When Farmer Brown’s cows find a typewriter in the barn they start making demands, and go on strike when the farmer refuses to give them what they want.
“What are all those people doing?” This might be a question you get from a child who sees a protest in the news. Sometimes we see events happening, and we wonder how we’ll talk to our kids about them. They seem complicated or too political or maybe dangerous and we might think that we’ll talk about it when they’re older. But even when we don’t know how to explain something, we can sometimes turn to a book to help start the conversation. This is a list of books that could start a discussion about something kids might wonder about – protests.
Click, Clack, Moo: Cows that Type by Doreen Cronin is the story of Farmer Brown’s cows who, feeling a bit cold in the barn, type a letter requesting blankets. But Farmer Brown decides to take a stand and not give any cows any electric blankets. So, the cows go on strike. No milk today!
The Day the Crayons Quit by Drew Dewalt also starts with a letter, this time to Duncan from The Crayons. Each crayon writes Duncan their own letter to give him some feedback about how they feel when Duncan uses them. Red feels upset that he has to work on holidays (think Valentine’s Day AND Christmas). Beige is sad because he never gets used. Black only gets to draw outlines. Even dutiful crayons have feelings!
This Land is Your Land illustrated by Kathy Jakobsen brings images to the words of the song written by Woody Guthrie. This well-known song speaks to the splendor and vastness of America by listing the great features of the country. What is less well known is that the song meant to rally the feeling that America is meant for everyone, not just the ones with money or means. One of the later verses says “As I went walking I saw a sign there/And on the sign it said No Trespassing/But on the other side it didn’t say nothing/That side was made for you and me”
Another good book is Lillian’s Right to Vote by Jonah Winter.

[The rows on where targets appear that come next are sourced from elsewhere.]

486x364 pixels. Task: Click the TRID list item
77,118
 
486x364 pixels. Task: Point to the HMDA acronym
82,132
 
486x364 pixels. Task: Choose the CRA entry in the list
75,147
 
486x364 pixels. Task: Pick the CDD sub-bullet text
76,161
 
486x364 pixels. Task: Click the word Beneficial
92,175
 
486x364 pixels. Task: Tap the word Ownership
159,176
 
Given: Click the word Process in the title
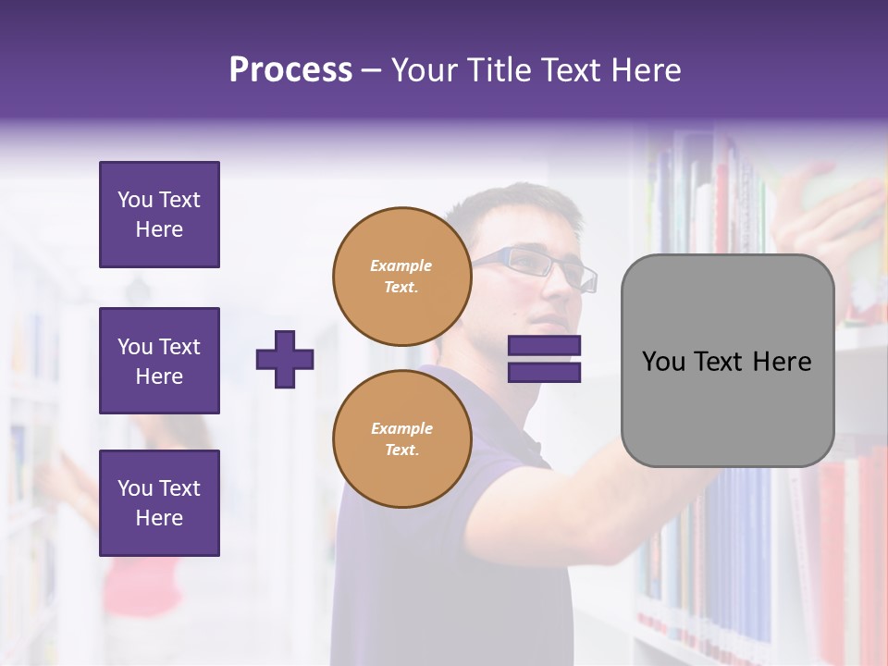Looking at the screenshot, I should [x=290, y=70].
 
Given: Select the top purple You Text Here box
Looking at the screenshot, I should [x=159, y=215].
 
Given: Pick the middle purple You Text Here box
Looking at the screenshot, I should [x=159, y=361].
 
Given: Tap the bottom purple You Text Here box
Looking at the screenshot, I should [x=159, y=502].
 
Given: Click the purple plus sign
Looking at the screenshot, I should [x=285, y=359].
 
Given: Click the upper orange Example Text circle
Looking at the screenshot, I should [x=401, y=276].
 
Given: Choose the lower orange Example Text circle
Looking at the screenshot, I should [x=401, y=438].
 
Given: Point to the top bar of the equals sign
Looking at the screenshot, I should [x=544, y=346].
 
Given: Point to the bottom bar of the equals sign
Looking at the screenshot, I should [x=544, y=372].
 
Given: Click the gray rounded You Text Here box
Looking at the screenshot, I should [x=727, y=361].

Lillian, who is 100 years old, lives in the Hill District in Pittsburgh and every election day makes the climb up the hill to her polling place. As she walks, she remembers the difficult journey her parents and grandparents had in their times when they tried to vote, and how the important Voting Rights Act is to her and millions of other Americans who protested for the right to vote.
I’m also going to mention the March Trilogy by John Lewis for teen readers. This three book graphic novel series shows the struggle for civil rights in the 1960s. John Lewis, now a U.S. representative, was involved in the movement as chairman of the the Student Non-violent Coordinating Committee. He helped organize people to protest segregation in non-violent ways like sit-ins, marches and rallies.

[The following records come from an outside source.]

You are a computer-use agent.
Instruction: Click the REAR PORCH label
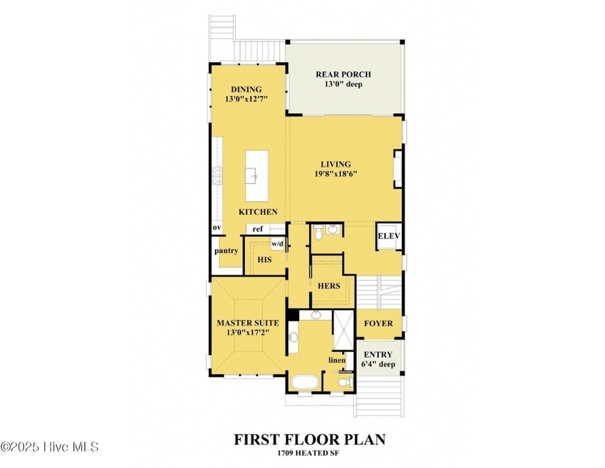pos(343,74)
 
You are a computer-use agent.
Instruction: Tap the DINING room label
pos(246,89)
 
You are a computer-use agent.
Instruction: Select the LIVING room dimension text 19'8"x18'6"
pos(336,174)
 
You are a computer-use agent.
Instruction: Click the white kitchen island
pos(257,176)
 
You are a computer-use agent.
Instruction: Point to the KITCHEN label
pos(258,212)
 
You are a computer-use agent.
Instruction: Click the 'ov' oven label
pos(217,228)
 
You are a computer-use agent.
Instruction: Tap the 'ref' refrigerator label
pos(257,229)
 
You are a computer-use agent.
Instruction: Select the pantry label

When Duncan arrives at school one morning, he finds a stack of letters, one from each of his crayons, complaining about how he uses them.
This well-known folk song is accompanied by a tribute from folksinger Pete Seeger, the musical notation, and a biographical scrapbook with photographs.
Civil Rights activist John Lewis tells the story of his childhood and early years as a student in Alabama. His dedication to the principles of non-violence and equality lead him and fellow students to organize protests against segregation in their city. Exciting, inspiring and educational, Lewis’ first book shows how a legend is made.
Congressman John Lewis, an American icon and one of the key figures of the civil rights movement, continues his award-winning graphic novel trilogy with co-writer Andrew Aydin and artist Nate Powell, inspired by a 1950s comic book that helped prepare his own generation to join the struggle. Now, March brings the lessons of history to vivid life for a new generation, urgently relevant for today’s world. After the success of the Nashville sit-in campaign, John Lewis is more committed than ever to changing the world through nonviolence – but as he and his fellow Freedom Riders board a bus into the vicious heart of the deep south, they will be tested like never before. Faced with beatings, police brutality,imprisonment, arson, and even murder, the movement’s young activists place their lives on the line while internal conflicts threaten to tear them apart. But their courage will attract the notice of powerful allies, from Martin Luther King, Jr. to Attorney General Robert F. Kennedy… and once Lewis is elected chairman of the Student Nonviolent Coordinating Committee, this 23-year-old will be thrust into the national spotlight, becoming one of the “Big Six” leaders of the civil rights movement and a central figure in the landmark 1963 March on Washington for Jobs and Freedom.
The concluding volume in Congressman John Lewis’ graphic memoirs, Book Three focuses on the Civil Rights campaign for voting rights in the still-segregated South. Covering key historical moments like the bombing of a church in Birmingham, Alabama and the confrontation between peaceful protesters and armed policemen on the Edmund Pettus Bridge, the struggle for equality continues through the sacrifices of heroes like John Lewis, Martin Luther King Jr., and many others.